Free calls for frontline workers: What you must know
Doctors, nurses, and other healthcare workers will not have to worry about paying mobile phone bills for three months with Optus after the company responded to News Corp's campaign to support frontline workers today.
The generous plan, unveiled by the company's freshly installed chief executive Kelly Bayer Rosmarin, will waive postpaid phone bills for all registered healthcare workers in what she called a thank you to "the heroes on the front line who are supporting us".
The offers follow News Corp's publication of a wishlist of items to support medical workers during the COVID-19 pandemic, from more personal protective equipment for doctors and nurses to a full rollout of the promised 100 fever clinics.

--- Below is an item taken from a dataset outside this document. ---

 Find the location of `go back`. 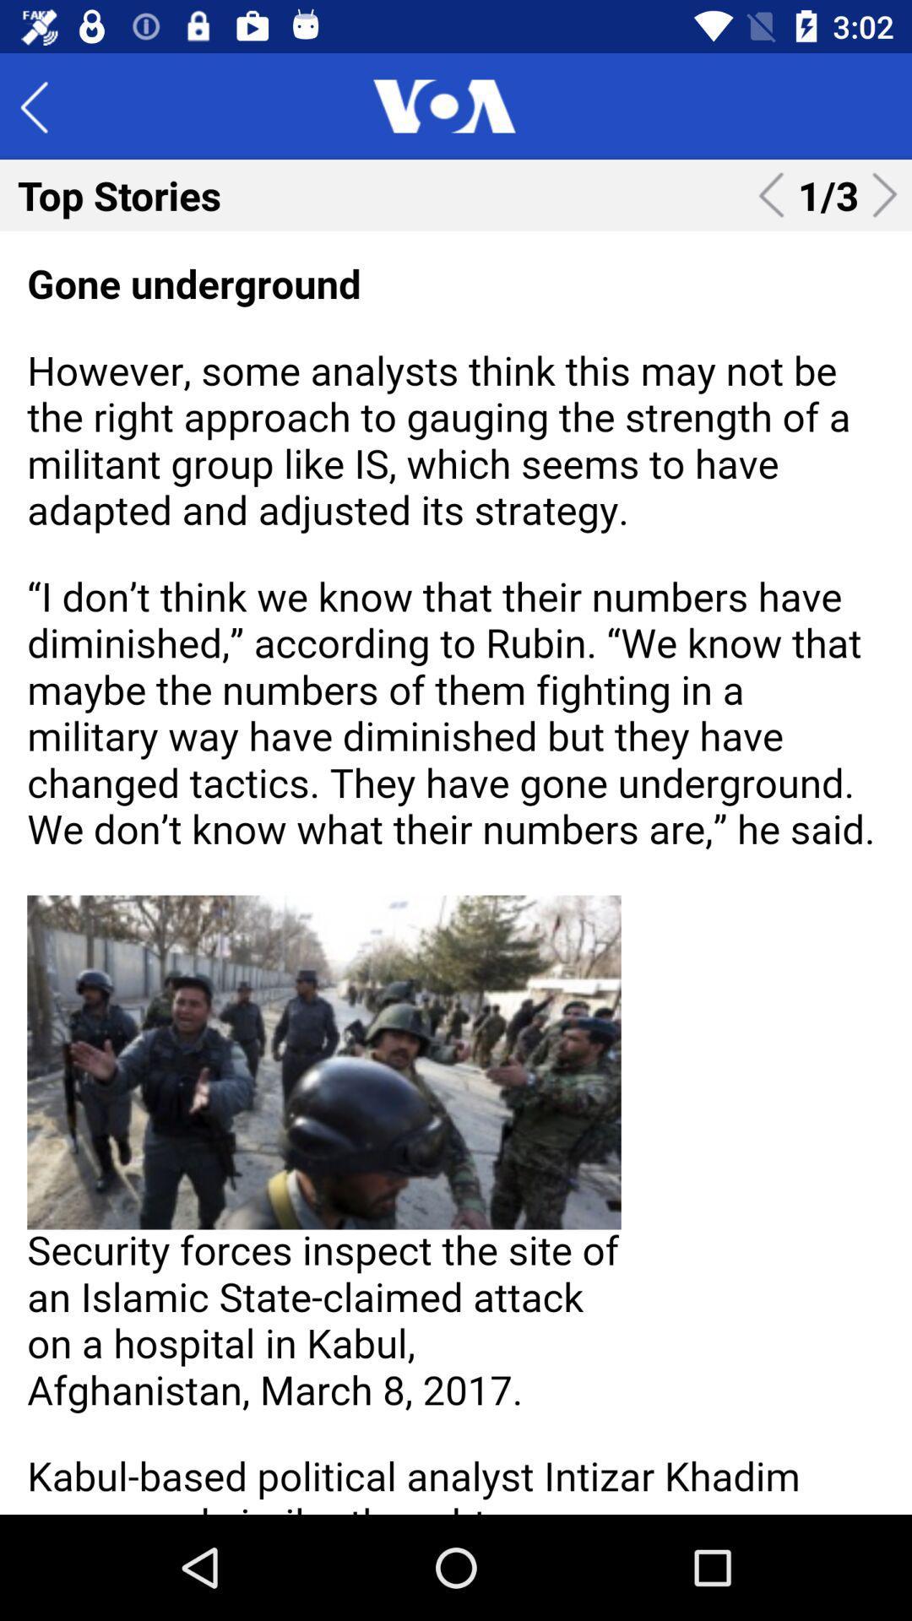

Ms Bayer Rosmarin said Optus developed the scheme to support Australians risking their own health to save the lives of others.
"These are trying times and we recognise that our health workers are putting themselves on the frontline day in, day out to protect and help Australians during this pandemic, and we want to say thank you," she said.
"We are so grateful to all the nurses, doctors, and other healthcare workers who are working in unprecedented conditions. So, we will be waiving their Optus mobile bill access charges in recognition of their invaluable support and dedication."
Rival Vodafone will also come to the table to support health workers, offering two months of free phone service to registered practitioners to help them "get on with the vital work they're doing" to fight coronavirus while remaining connected.
Health workers will be able to sign up to the scheme on the Optus website next week.
In addition, the company will cancel Optus Sport subscription fees and introduce unlimited downloads to its fixed broadband services until the end of May.
Vodafone chief executive Inaki Berroeta said the telco would also offer to wipe the posted or prepaid bills of registered healthcare workers for two months to recognise they were facing "extraordinarily challenging conditions as they care for Australians during the COVID-19 crisis".
Australia's biggest telecommunications operator, Telstra, has yet to match the offers from its rivals but a spokesman said the company would consider new measures to meet rapidly changing conditions.
He said healthcare workers could access additional mobile phone data during April and unlimited broadband downloads that it had offered to all customers.
"We have the utmost respect for our frontline medical teams, and they're doing phenomenal work under difficult conditions," the spokesman said. "We have announced a range of initiatives to assist customers, small business and the broader community during this time of uncertainty."